Roles appear to solve the problems which AOP attempts to solve by separating responsibility from behavior. Yes, they are hard to explain to people who have been trained in traditional OOP, but they are very, very easy to use.

Re:So...

Alias on 2009-10-02T13:39:09

Aspect-oriented programming is used to concisely implement cross-cutting concerns across a high number of classes and methods that would otherwise require immense quantities of hard-to-maintain code spread out over your whole application.

Examples of cross-cutting concerns which are very amenable to Aspect techniques include logging, debugging and performance monitoring.

Re:So...

Ovid on 2009-10-02T14:00:42

So what's a "pointcut"? What's a "join point"? Do you really need a custom IDE to use AOP or not? (I've heard both ways)

Re:So...

Ovid on 2009-10-02T11:11:35

I should add that posting known hyperbolic comments can often make for great discussions.
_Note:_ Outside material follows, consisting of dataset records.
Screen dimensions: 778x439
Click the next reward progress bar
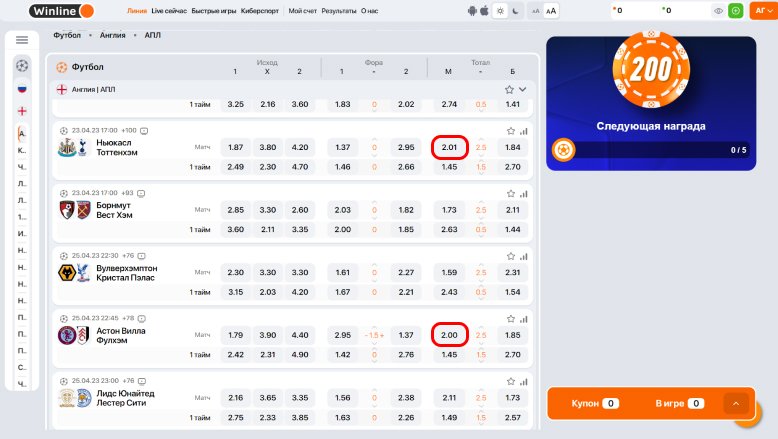tap(651, 150)
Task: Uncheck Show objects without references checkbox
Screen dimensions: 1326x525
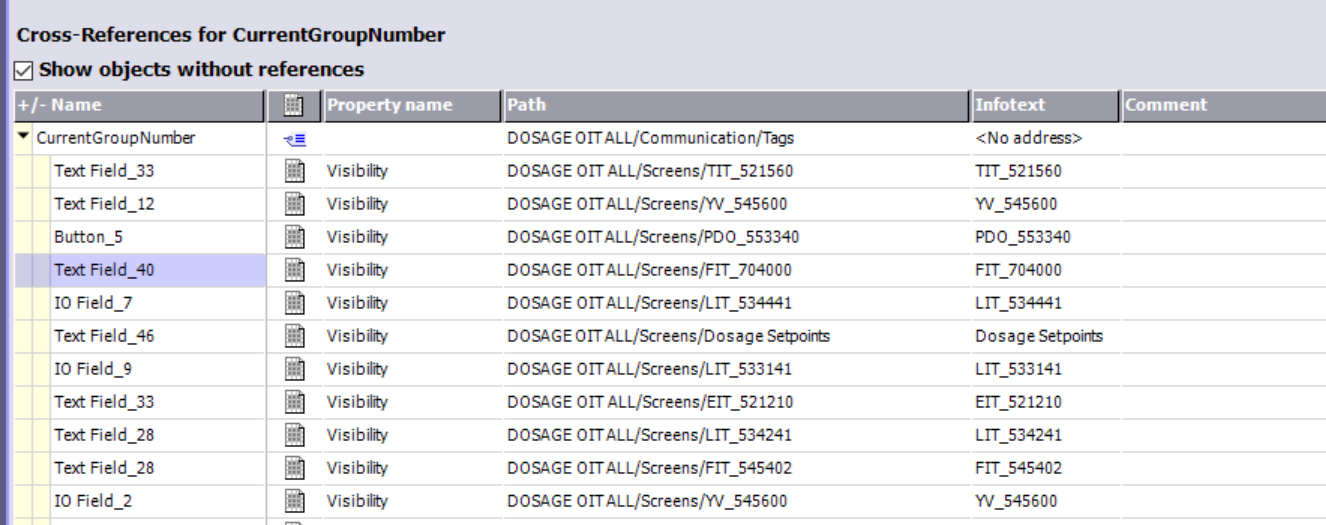Action: coord(24,70)
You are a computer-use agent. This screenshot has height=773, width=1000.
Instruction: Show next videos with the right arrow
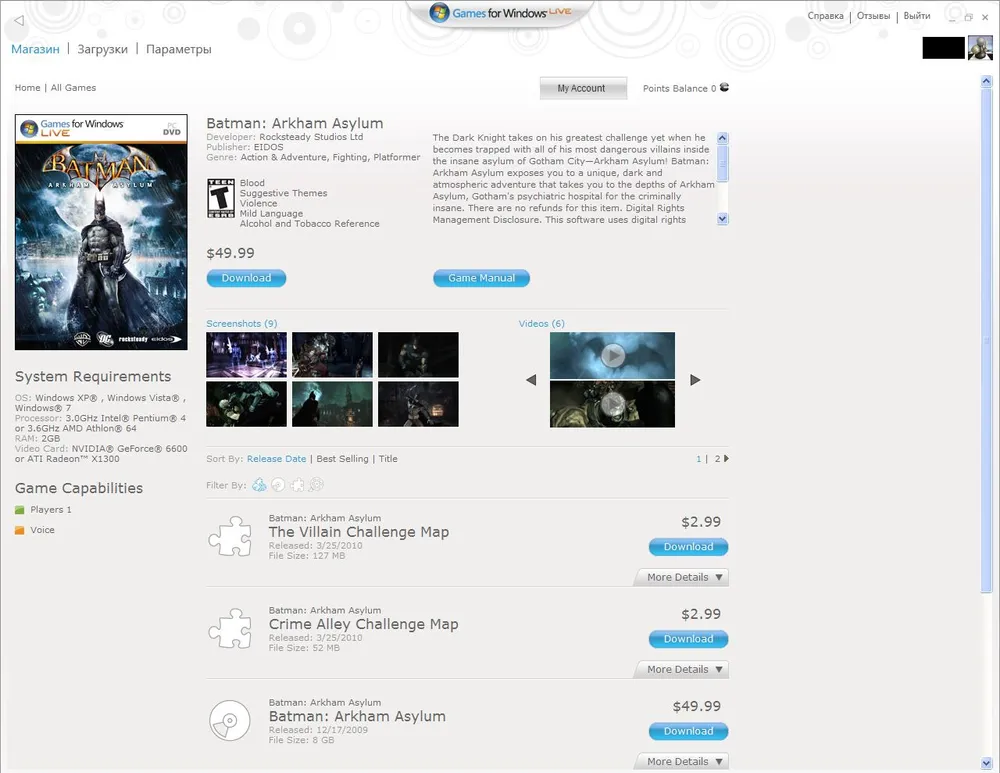coord(695,380)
I see you're getting a few retweets for disagreeing with me :)

Re:So...

dmaestro on 2009-10-02T15:02:31

Ovid's "Inheritance versus Roles" paper first gave me the confirmation that roles is the way to go, in Perl at least.

I like the simple description above, too.

For me, who learned from the OO gurus and now practice accordingly, I had to see roles as a safe form of (hush!) Multiple Inheritance (hush!) which solves the crippling problem of method name conflicts.